*** Opening of RECORDS SUPPLIED ***
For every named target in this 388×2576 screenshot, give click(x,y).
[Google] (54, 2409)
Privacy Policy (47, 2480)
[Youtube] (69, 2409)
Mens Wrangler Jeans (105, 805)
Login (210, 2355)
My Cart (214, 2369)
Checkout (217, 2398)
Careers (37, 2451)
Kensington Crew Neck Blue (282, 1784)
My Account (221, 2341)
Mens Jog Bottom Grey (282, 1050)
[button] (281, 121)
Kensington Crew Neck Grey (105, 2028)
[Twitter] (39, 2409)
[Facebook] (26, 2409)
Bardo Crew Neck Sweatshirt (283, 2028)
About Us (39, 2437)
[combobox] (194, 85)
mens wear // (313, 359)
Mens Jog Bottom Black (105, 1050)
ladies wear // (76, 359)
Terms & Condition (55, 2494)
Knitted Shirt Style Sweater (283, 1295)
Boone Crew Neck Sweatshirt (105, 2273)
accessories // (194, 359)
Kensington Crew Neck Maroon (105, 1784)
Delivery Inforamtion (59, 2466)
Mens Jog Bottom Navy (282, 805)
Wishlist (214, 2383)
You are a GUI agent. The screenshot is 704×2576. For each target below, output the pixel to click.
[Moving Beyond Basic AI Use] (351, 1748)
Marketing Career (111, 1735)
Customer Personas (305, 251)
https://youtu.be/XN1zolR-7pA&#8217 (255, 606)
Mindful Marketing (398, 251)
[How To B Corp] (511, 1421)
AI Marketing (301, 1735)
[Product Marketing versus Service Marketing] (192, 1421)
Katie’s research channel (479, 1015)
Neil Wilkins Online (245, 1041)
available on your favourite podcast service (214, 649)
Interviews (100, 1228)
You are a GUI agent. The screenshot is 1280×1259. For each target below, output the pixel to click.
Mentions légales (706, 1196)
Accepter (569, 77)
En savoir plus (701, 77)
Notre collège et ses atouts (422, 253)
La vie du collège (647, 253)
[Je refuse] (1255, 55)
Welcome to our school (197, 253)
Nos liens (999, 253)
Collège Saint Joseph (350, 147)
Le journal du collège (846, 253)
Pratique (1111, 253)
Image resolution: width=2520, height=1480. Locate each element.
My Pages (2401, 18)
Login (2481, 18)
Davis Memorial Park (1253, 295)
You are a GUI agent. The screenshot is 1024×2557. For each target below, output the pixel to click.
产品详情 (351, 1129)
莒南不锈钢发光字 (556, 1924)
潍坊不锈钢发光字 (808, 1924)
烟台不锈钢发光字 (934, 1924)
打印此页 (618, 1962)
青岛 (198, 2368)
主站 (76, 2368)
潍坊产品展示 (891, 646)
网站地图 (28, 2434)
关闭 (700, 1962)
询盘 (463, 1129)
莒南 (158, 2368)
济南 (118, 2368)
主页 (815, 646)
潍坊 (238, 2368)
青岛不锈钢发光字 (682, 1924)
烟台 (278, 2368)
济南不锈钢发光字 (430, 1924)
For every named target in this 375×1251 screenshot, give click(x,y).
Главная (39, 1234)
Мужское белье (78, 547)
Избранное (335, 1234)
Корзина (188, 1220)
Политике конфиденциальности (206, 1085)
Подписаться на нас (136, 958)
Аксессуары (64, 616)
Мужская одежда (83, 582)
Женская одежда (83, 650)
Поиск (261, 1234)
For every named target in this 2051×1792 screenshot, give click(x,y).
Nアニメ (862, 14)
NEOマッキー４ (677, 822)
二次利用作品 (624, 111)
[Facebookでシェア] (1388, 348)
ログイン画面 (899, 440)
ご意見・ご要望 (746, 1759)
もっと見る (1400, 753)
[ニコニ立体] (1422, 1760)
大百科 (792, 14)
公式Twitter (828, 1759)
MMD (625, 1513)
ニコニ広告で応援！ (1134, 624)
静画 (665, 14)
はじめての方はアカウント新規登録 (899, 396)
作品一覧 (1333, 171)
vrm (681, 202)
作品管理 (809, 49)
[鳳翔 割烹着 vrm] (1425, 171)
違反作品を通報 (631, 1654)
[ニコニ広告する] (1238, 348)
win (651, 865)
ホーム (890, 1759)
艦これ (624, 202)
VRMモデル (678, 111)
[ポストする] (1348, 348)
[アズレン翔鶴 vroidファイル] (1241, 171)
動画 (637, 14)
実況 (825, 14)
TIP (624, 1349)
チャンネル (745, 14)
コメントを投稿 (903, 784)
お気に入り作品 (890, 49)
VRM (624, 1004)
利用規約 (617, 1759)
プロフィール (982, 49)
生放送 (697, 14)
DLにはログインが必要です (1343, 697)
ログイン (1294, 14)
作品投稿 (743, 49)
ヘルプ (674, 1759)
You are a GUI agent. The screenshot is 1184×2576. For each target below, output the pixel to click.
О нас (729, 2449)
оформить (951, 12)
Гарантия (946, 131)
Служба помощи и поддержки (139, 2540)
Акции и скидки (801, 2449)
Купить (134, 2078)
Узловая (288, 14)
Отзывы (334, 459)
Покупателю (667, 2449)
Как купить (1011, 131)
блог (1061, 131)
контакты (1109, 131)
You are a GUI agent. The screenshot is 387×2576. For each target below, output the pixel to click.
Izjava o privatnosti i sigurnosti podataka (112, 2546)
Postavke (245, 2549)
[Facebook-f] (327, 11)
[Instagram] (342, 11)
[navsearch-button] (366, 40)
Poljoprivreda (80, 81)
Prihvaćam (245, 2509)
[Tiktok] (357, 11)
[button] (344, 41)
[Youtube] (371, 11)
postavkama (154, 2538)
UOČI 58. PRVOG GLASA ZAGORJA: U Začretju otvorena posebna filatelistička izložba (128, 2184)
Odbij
*** Close of RECORDS SUPPLIED ***
- _BRIEF_
For each line in the data that contains the string "Crew", give a copy of that line.

- _THE ANSWER_
Kensington Crew Neck Blue (282, 1784)
Kensington Crew Neck Grey (105, 2028)
Bardo Crew Neck Sweatshirt (283, 2028)
Boone Crew Neck Sweatshirt (105, 2273)
Kensington Crew Neck Maroon (105, 1784)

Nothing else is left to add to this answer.